Es sind mächtige, einflussreiche Männer, denen sie in die Quere kommen, mit denen man sich besser nicht anlegen sollte. Aber die toten Kinder sind nur die  Spitze des Eisbergs, Kollateralschäden, wie einer der Verdächtigen während einer Befragung äußert, deren Schicksal niemand kümmert. Außer Akyl und Saltanat, die alles daran setzen, den Verantwortlichen das Handwerk zu legen, auch wenn sie dafür ihr eigenes Leben aufs Spiel setzen müssen.

„Mein einziges Geschenk an die Toten ist die Gerechtigkeit“, so Akyl Borubaew, und um diese zu erlangen, ist ihm jedes Mittel recht, denn manchmal müssen auch die Guten böse Dinge tun, um der Gerechtigkeit zum Sieg zu verhelfen. Er ist ein sympathischer Ermittler, zutiefst moralisch integer und knallhart, wenn es erforderlich ist, der weder sich selbst noch seine Gegner schont. Innerlich zerfressen von Schuldgefühlen, weil er das Leiden seiner krebskranken Frau nicht mehr mitansehen kann und sie erlöst. Aber der Preis, den er dafür zahlt ist hoch, denn die Liebe seines Lebens hat er nun für immer verloren. Zwischen ihm und seiner usbekischen Kollegin Saltanat ist die Luft geladen, und man darf gespannt sein, wie sich diese Beziehung weiterentwickeln wird.

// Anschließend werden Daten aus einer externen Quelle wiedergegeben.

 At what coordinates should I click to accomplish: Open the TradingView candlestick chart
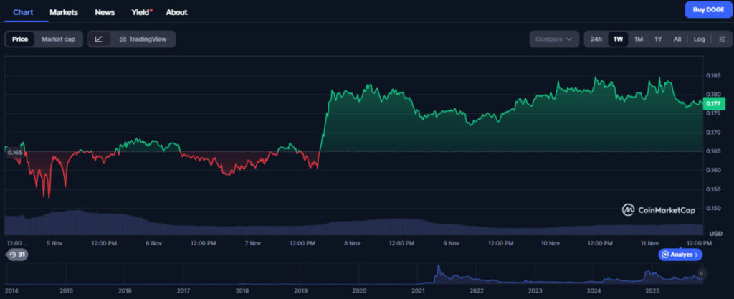[x=143, y=39]
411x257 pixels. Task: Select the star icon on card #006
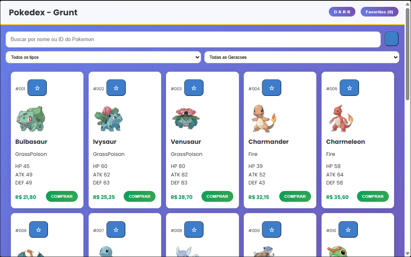[x=38, y=229]
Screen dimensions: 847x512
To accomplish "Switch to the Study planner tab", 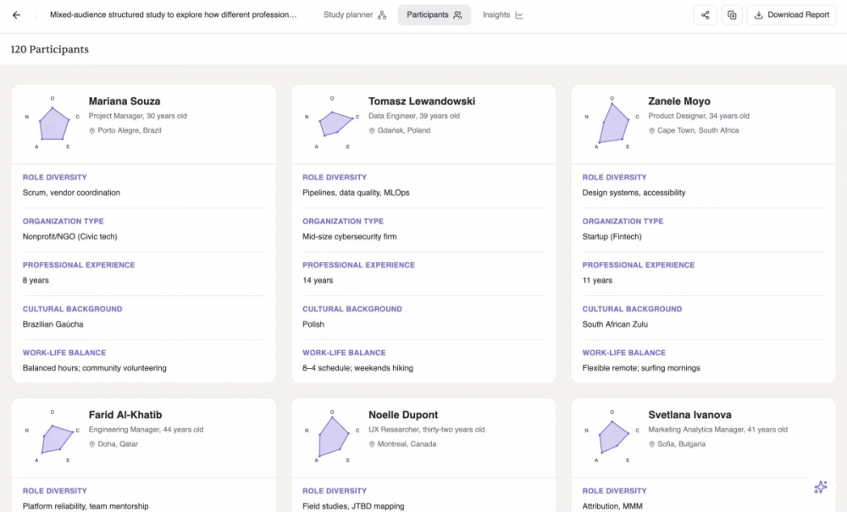I will click(355, 15).
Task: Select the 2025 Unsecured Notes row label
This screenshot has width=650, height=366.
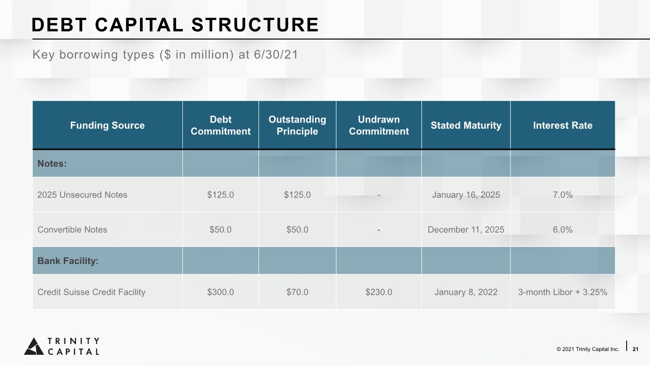Action: [82, 195]
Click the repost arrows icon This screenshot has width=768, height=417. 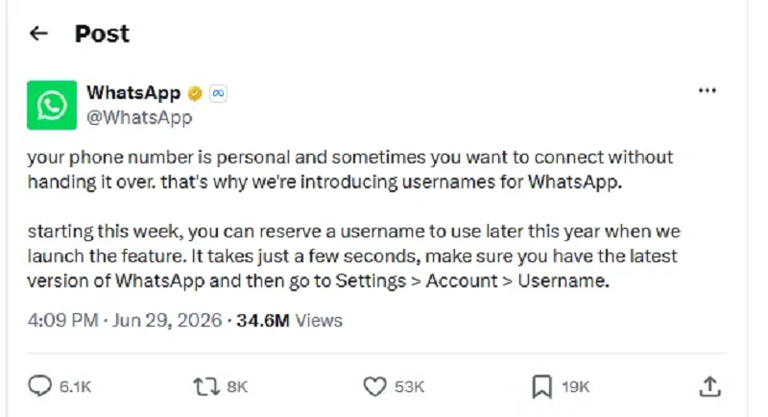point(206,386)
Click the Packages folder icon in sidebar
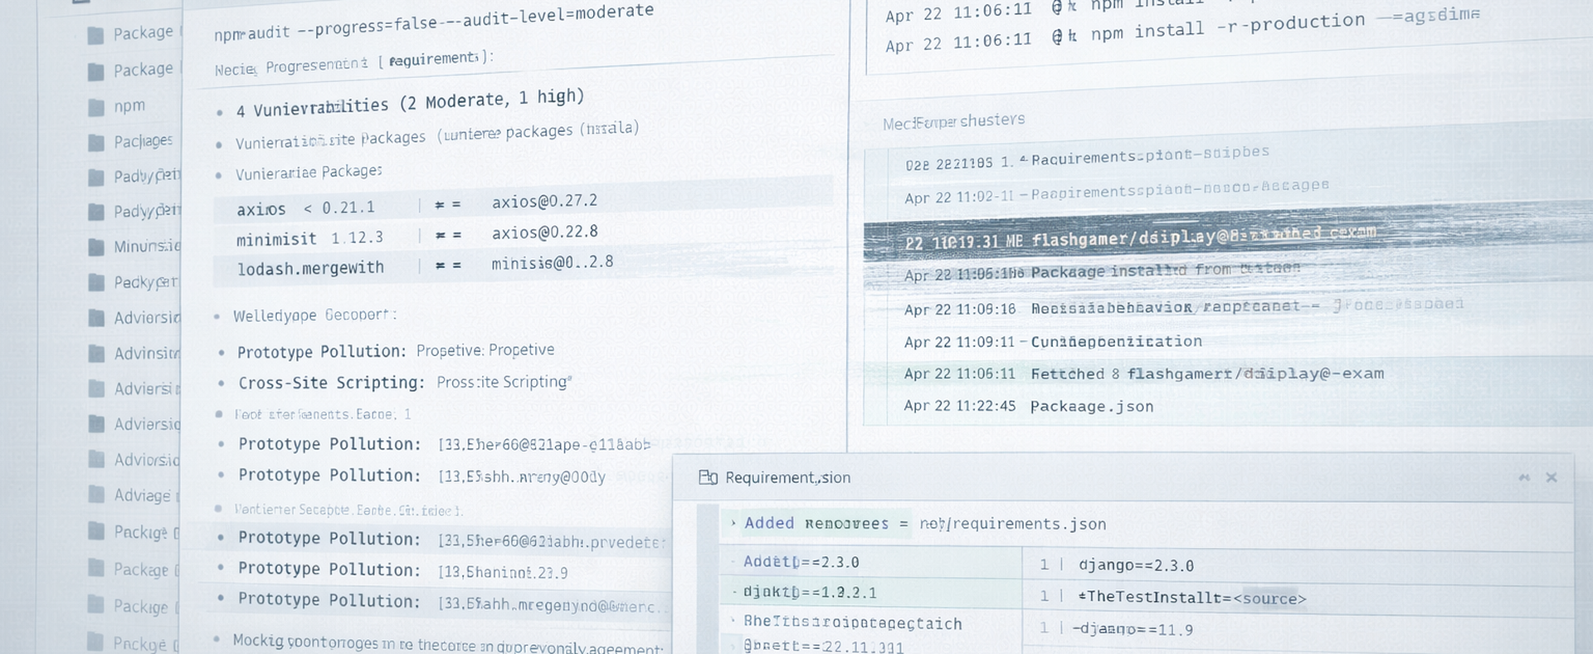 96,143
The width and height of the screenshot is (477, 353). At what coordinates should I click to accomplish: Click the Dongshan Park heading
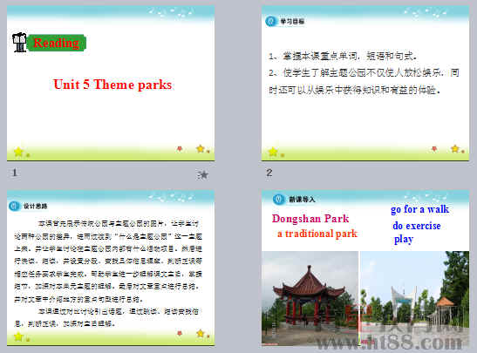(310, 218)
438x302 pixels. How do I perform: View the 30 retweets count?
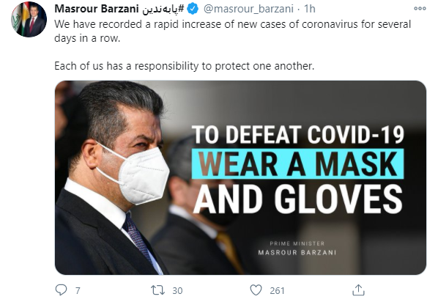pos(177,290)
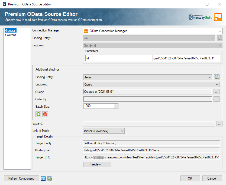The width and height of the screenshot is (226, 185).
Task: Decrease Batch Size with down arrow
Action: coord(116,107)
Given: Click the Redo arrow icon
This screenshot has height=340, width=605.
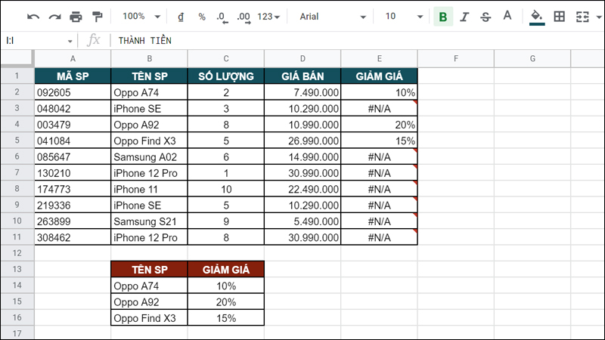Looking at the screenshot, I should coord(54,17).
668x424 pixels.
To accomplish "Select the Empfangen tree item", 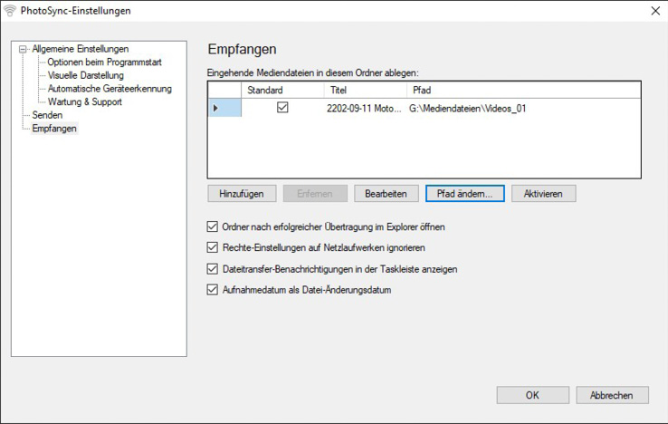I will click(x=54, y=129).
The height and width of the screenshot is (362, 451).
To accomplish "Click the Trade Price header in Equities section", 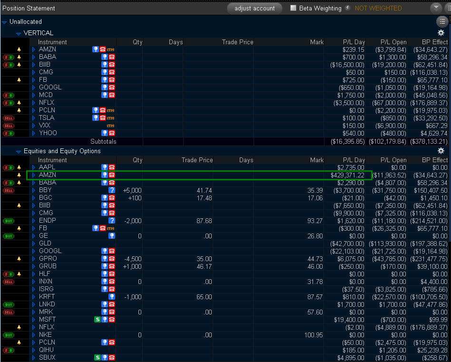I will [x=197, y=160].
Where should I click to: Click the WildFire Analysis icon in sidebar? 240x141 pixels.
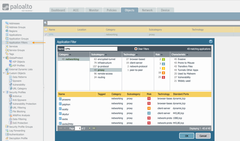coord(11,115)
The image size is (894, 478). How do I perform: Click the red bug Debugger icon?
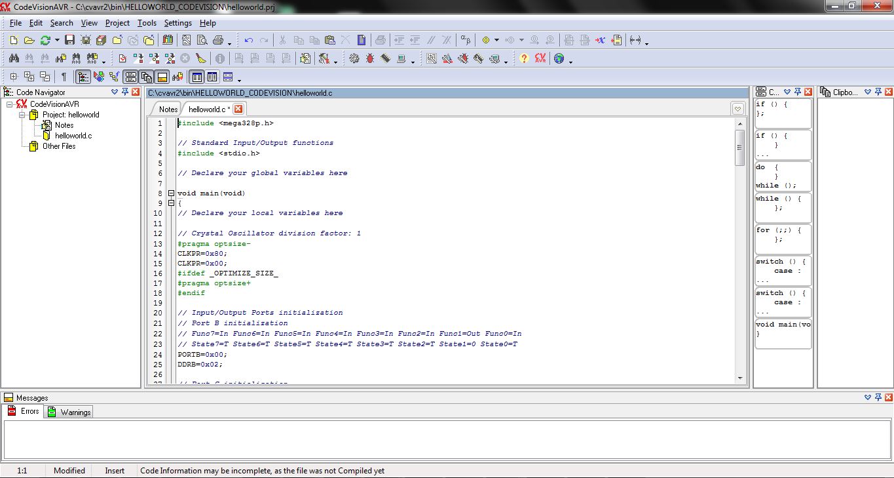point(370,58)
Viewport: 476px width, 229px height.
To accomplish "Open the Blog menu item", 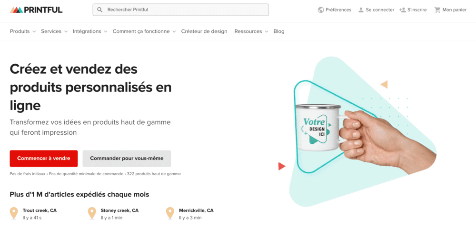I will (x=279, y=31).
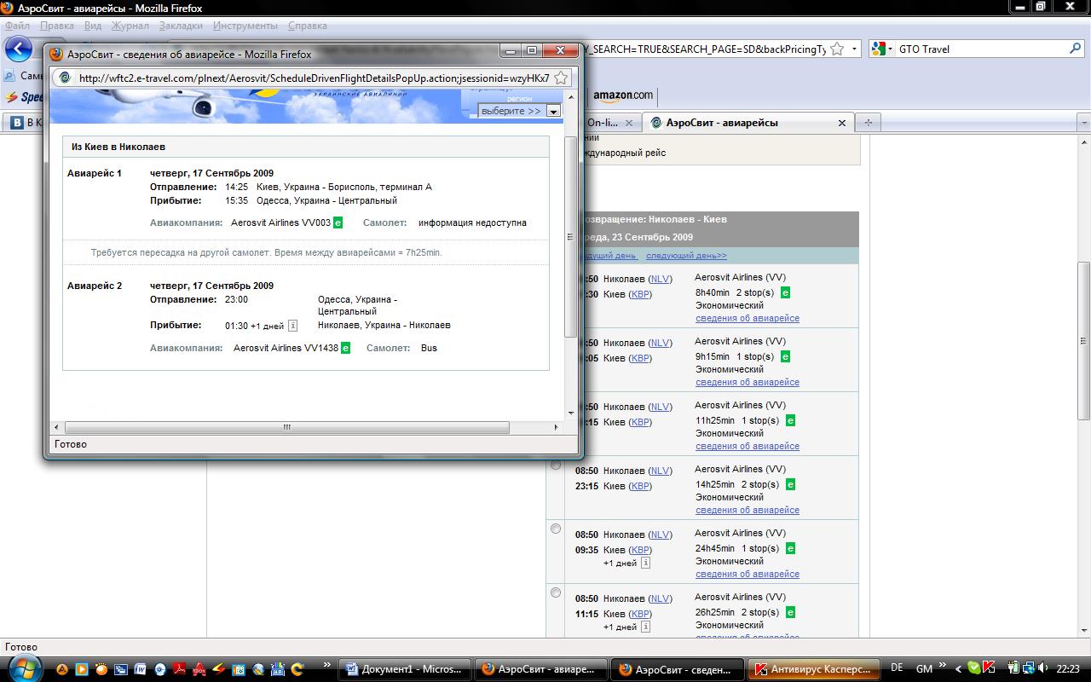Screen dimensions: 1091x682
Task: Click the e-ticket icon on the 24h45min flight
Action: 790,548
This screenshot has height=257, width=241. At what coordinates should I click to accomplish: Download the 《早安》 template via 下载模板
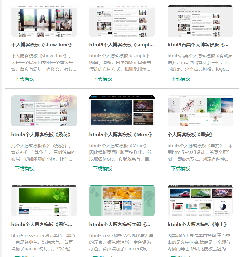point(179,169)
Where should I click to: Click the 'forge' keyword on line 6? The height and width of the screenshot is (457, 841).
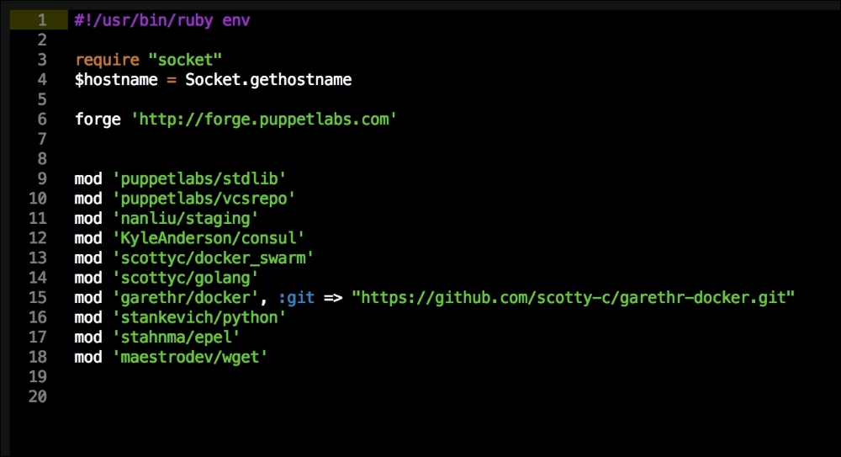point(98,120)

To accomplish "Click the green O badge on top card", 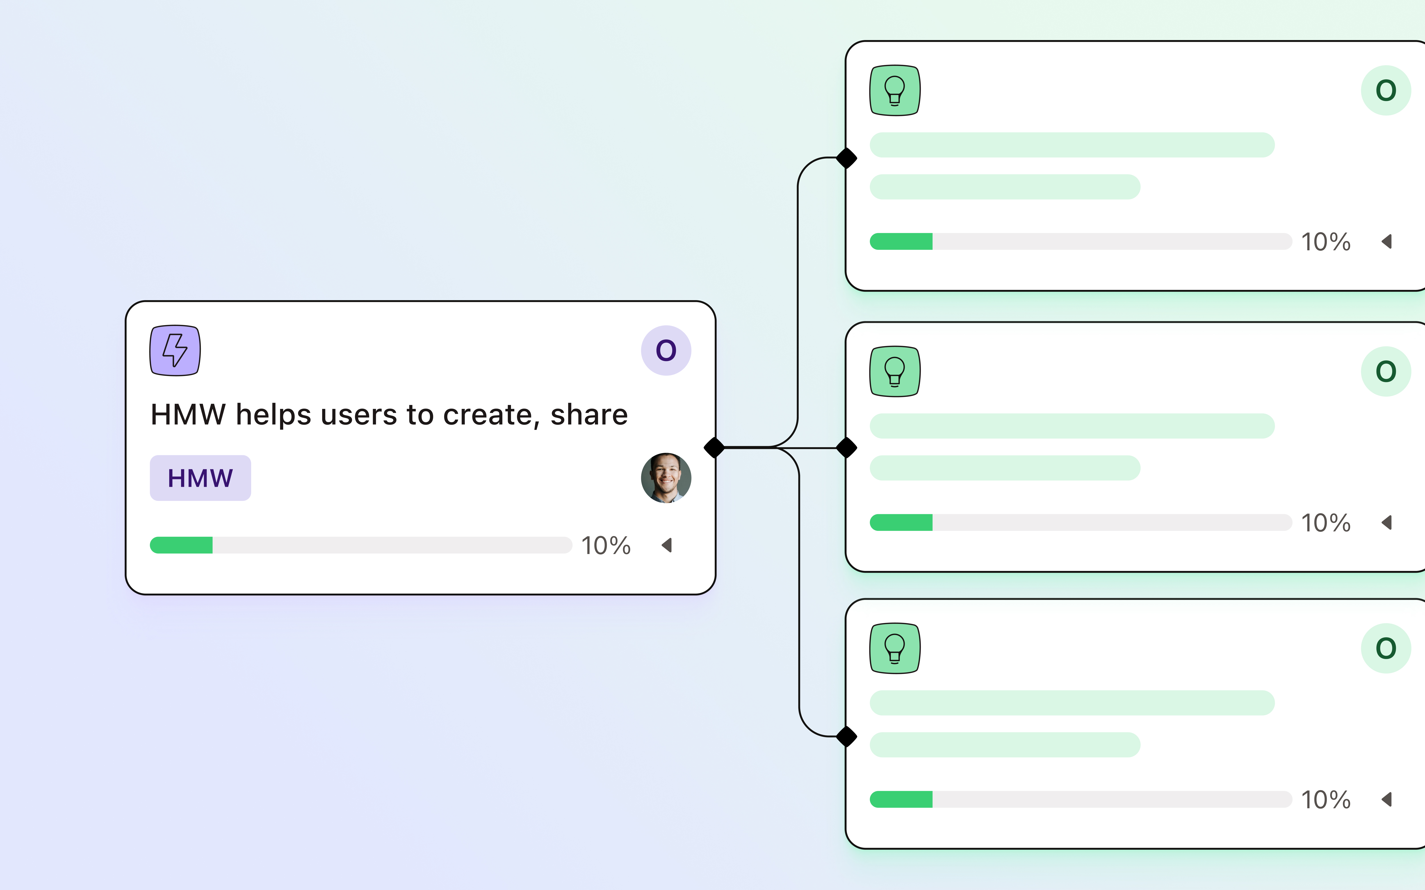I will (x=1386, y=90).
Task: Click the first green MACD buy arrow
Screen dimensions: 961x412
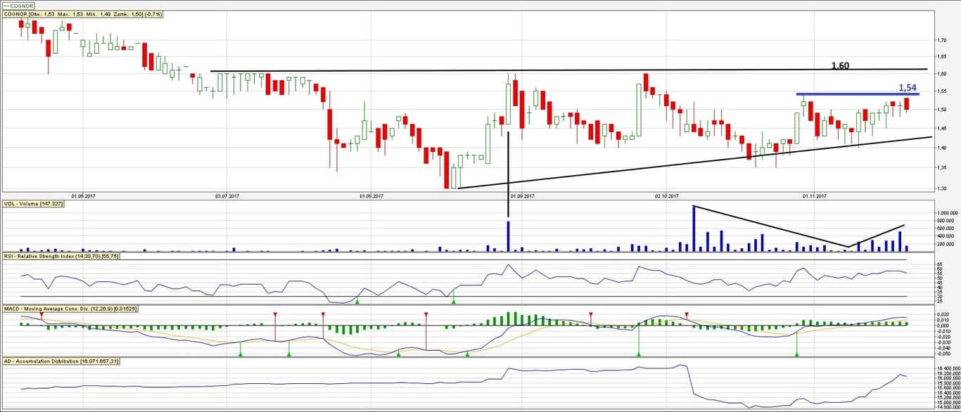Action: (241, 354)

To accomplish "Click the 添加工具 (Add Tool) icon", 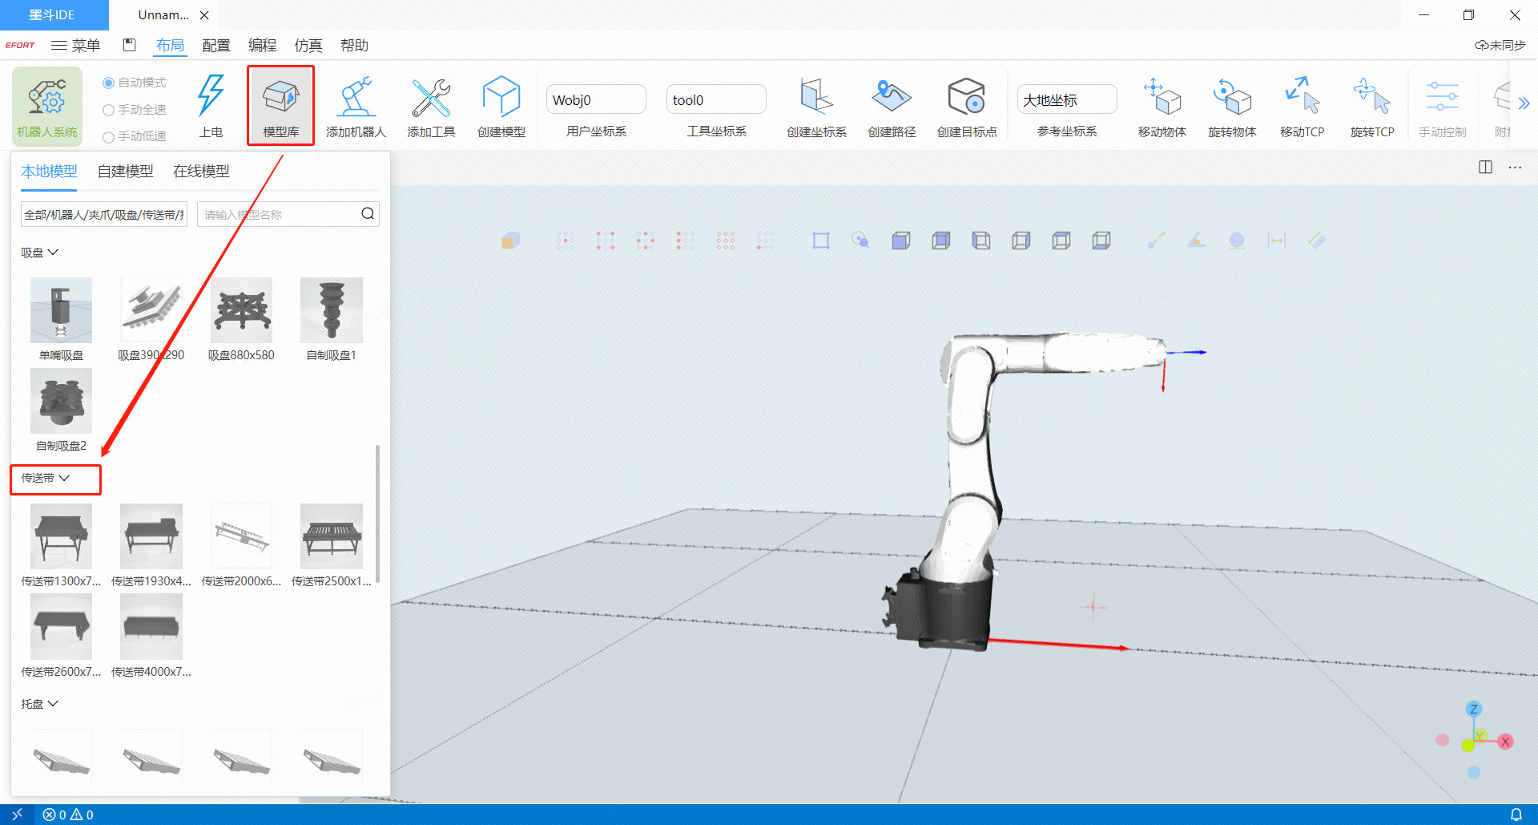I will (431, 99).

Das Bild, das der Autor von der kirgisischen Gesellschaft zeichnet, ist deprimierend. Jeder, ganz gleich in welcher Position, ist käuflich. Polizei, Justiz, Regierung, alle sind bestechlich und auf ihren eigenen Vorteil bedacht. Ein Menschenleben zählt nichts und wird, ohne mit der Wimper zu zucken, geopfert.

Wer einen Kriminalroman lesen möchte, der aus dem üblichen Raster fällt, dem sei Tom Callaghans „Tödlicher Frühling“ empfohlen, eine spannende Story mit sympathischen Protagonisten, die in einem Land ermitteln, das hierzulande kaum bekannt ist.